Back in the early part of the twentieth century Pierre Dupont said, “We push responsibility as far out in the organisation as we can find someone who can carry it!” So it is not something brand new. Could you push responsibility farther out in your organization?
Embracing justice – demanding and delivering justice
For years justice seems to have taken a back seat to what you can get away with. Institutions in society, the financial sector for example, clearly operate on the principle of what they can get away with rather than any idea of justice. Even the judicial system seems to have forgotten justice as the real principle behind the law.
This has crept into organizations as well; people feel disengaged with work. One American study quoted more than 90% of people being passively or actively disengaged in their work, very often because they don’t feel they are treated fairly.
A leader makes decisions that affect the lives of others all the time. If a leader favors one person, supplier or customer over another, it has devastating consequences for the relationships. All kinds of destructive sentiments surface: feelings of superiority, bitterness, vengeance and disengagement.
It is the same with all human relationships; we can find examples in our personal lives – parents who preferred some children over others, or didn’t seek to reconcile if somebody just saw it that way. Years of bitterness and strife can result from this.
A leader must not show any partiality to those he leads, they all must get opportunities to grow and do every day what they do best and be proud of it. It does not mean that everybody should be treated exactly the same; people are different. The quality of a great leader is among other things the ability to discern how best to get each individual to grow to his or her maximum potential.
Is there someone in your organization, that you have to go to and clear up a mess created by you handing him an unfair, bad deal?
Conclusion
The four cornerstones in our opinion are personal qualities a leader must have, and personal commitments that I would be looking for in anybody taking a leadership position in our organization.
As mentioned above we are deeply into ethical territory here, and people have to consult their individual worldview for saying anything about right or wrong and what ought to be.
- Some find it in a conviction of an existence of a higher being, often referred to as God, who has declared the ethical rules.
- Some find it in the “golden rule” that most cultures seem to accept, “Do to others what you want them to do to you.” Although in the US I learned another variant of the “golden rule”, “He who has the gold, rules.”
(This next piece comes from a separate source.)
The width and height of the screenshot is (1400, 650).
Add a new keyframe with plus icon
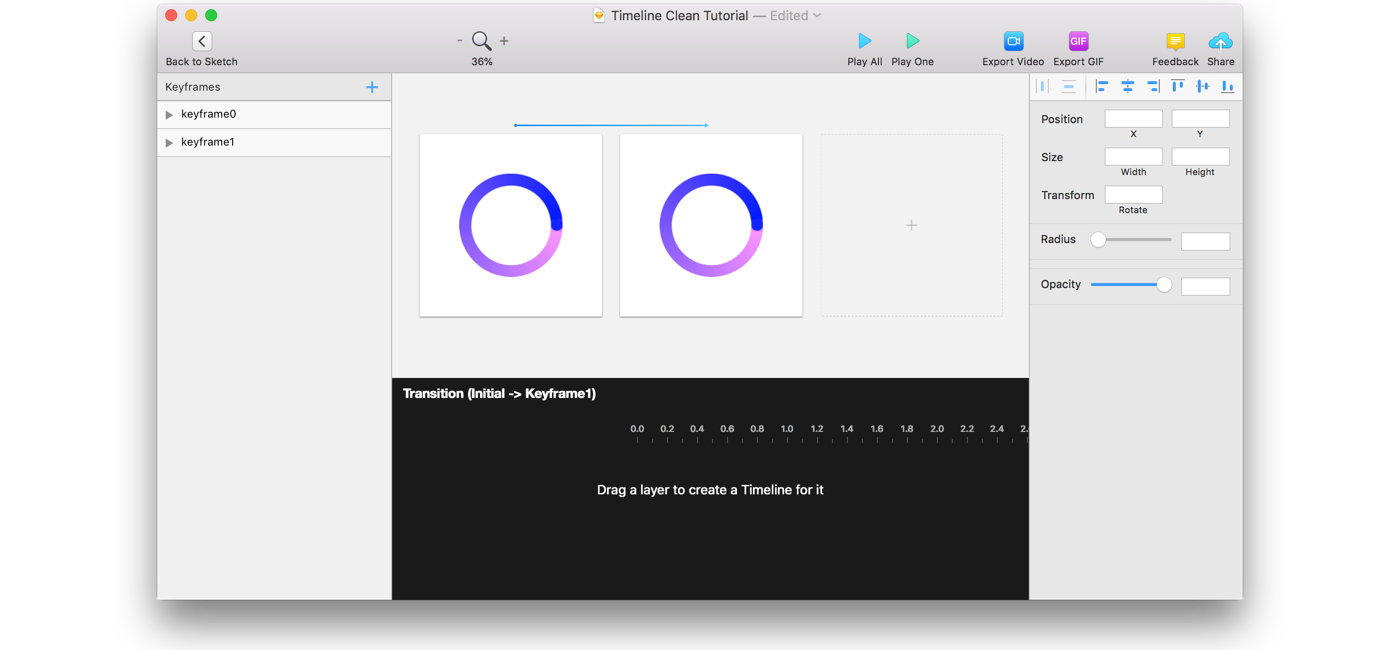click(x=372, y=87)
- And finally someone may find enough reason in the argument of self respect presented to me years ago by an old chief editor of a newspaper: “A man has to be able to get up in the morning and look himself in the mirror!”
I am happy to explain my reasons, if anybody wants to know. However individual will power does not do it alone. As a leader it is great to be in a team where there is a collective commitment to transparency and accountability; such a team will protect against many temptations to leave the foundation of the cornerstones.
It can be a challenge to try to get people to understand and accept that they could be able to create so much more value and have their teams be so much more fulfilled if they would change their leadership style. We have to remember: “Nobody changes by being told, they have to be shown”. Very often deep change in people’s style happens because somebody did it to them, they felt the effects of the leader building them up.
So, let us then steam into 2019 and show them. Join me in the chorus from the 1984 Bruce Springsteen track “No retreat, No surrender” from the album “Born in the USA”:
Because we made a promise we swore we’d always remember
No retreat, baby, no surrender
Blood brothers in the stormy night with a vow to defend
No retreat, baby, no surrender
Happy new year to you all, Kurt Nielsen.